YÖK, ilk kez, 12 Mart 1971 Muhtırası sonrasında, 1750 Sayılı Üniversiteler Yasası ile, sisteme yamanmak istenmiştir. AYM, yasaya yapılmak istenilen bu yamayı, üniversite tanımı, akademik özgürlük ve yönetsel özerkliğe aykırı bulması nedeni ile, iptal etmiştir. İkinci atılım, 12 Eylül 1980 Askeri Darbe sonrasında, daha 1982 Anayasası yokken, 7 Kasım 1981’de gerçekleştirilmiştir. Demokratik parlamenter sisteme geçtikten sonra, iktidara talip olan siyasal partiler, YÖK Sistemini kaldırma sözü vermiş olmalarına karşın, YÖK’nu, kuruma dönüştürmüş, Bakanlıktan öte bir yapı ortaya çıkmıştır.

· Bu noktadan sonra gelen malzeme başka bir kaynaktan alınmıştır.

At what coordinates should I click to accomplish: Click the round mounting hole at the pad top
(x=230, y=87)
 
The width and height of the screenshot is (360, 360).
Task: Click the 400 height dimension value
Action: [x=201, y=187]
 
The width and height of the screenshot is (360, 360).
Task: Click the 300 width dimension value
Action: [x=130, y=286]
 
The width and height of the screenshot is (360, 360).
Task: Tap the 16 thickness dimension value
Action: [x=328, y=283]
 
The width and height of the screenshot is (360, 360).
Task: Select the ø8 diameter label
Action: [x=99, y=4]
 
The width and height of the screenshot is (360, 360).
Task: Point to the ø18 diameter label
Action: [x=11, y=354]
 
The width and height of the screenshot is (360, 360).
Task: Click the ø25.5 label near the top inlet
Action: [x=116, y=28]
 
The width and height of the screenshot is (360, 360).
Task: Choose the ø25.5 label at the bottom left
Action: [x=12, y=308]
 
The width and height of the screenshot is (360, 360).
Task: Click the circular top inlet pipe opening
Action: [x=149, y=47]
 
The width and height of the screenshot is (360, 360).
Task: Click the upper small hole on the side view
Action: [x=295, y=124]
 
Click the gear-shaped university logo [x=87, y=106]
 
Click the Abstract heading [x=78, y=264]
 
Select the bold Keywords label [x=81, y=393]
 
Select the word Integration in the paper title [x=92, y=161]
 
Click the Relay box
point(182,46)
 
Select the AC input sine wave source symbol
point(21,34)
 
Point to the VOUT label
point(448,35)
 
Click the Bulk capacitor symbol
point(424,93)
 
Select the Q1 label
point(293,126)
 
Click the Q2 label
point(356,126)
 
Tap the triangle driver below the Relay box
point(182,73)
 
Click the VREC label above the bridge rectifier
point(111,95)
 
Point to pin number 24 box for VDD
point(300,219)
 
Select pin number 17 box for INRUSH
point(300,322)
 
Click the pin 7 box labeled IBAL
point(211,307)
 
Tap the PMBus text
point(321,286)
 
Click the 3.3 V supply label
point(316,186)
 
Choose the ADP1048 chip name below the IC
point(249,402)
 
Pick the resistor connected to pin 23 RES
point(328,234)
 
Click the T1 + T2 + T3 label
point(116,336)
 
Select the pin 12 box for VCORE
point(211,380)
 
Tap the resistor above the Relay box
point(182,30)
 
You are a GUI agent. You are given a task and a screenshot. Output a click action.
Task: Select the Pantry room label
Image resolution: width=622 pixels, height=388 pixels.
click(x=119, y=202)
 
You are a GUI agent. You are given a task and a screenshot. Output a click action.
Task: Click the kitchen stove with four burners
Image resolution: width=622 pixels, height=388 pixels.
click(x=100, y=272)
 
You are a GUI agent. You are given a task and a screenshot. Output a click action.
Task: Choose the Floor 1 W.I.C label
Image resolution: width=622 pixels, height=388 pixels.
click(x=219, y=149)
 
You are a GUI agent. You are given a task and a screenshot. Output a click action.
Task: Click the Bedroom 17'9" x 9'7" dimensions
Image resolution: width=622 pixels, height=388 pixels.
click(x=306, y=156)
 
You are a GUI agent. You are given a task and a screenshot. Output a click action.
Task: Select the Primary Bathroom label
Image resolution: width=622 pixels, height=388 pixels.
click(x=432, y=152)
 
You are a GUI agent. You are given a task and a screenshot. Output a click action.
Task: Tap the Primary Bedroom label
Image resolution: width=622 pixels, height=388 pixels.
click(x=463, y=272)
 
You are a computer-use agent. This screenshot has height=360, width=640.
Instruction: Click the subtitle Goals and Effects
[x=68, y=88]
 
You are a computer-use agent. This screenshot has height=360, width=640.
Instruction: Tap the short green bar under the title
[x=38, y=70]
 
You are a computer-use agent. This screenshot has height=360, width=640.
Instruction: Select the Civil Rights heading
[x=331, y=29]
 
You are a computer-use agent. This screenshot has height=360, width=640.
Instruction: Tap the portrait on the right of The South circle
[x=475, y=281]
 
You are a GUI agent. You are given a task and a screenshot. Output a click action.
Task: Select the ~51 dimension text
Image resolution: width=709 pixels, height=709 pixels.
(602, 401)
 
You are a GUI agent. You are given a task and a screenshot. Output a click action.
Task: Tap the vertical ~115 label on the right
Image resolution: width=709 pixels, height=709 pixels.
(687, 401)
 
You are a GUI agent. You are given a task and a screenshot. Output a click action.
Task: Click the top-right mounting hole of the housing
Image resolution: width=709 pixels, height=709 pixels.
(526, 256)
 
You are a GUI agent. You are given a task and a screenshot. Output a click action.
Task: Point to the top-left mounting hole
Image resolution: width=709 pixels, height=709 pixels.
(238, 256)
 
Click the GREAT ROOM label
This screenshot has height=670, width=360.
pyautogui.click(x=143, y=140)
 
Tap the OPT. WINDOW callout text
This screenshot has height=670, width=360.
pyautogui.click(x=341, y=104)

Genel Başkanlığını RTE’nin yaptığı AKP, 2001’deki ”Kalkınma ve Demokrasi Programı”nda yükseköğretim ereğini: “Türkiye’de yüksek öğretim, nicelik açısından büyük bir ilerleme kaydetmiş, ancak nitelik bakımından aynı başarı gösterilememiştir. Yüksek öğretimde köklü bir reforma ihtiyaç vardır. YÖK, üniversiteler arasında koordinasyon sağlayan, standart belirleyici bir yapıya kavuşturulacak, üniversiteler idari ve akademik özerkliğe sahip, öğretim elemanları ve öğrenciler üzerinde baskı, dayatma ve antidemokratik uygulamaların bulunmadığı, bilimsel bilginin üretildiği, araştırma ve öğretim faaliyetlerinin esas olduğu kurumlar haline getirilecektir” diye ortaya koymuştur. Büyük ilerleme gerçekleştiğini belirttiği niceliği daha da şişirirken, niteliği baş aşağı etmiş ve bugün hem mevzuat, yetki karmaşası yaratmış, içinden çıkılması zor bir yapı ortada durmaktadır.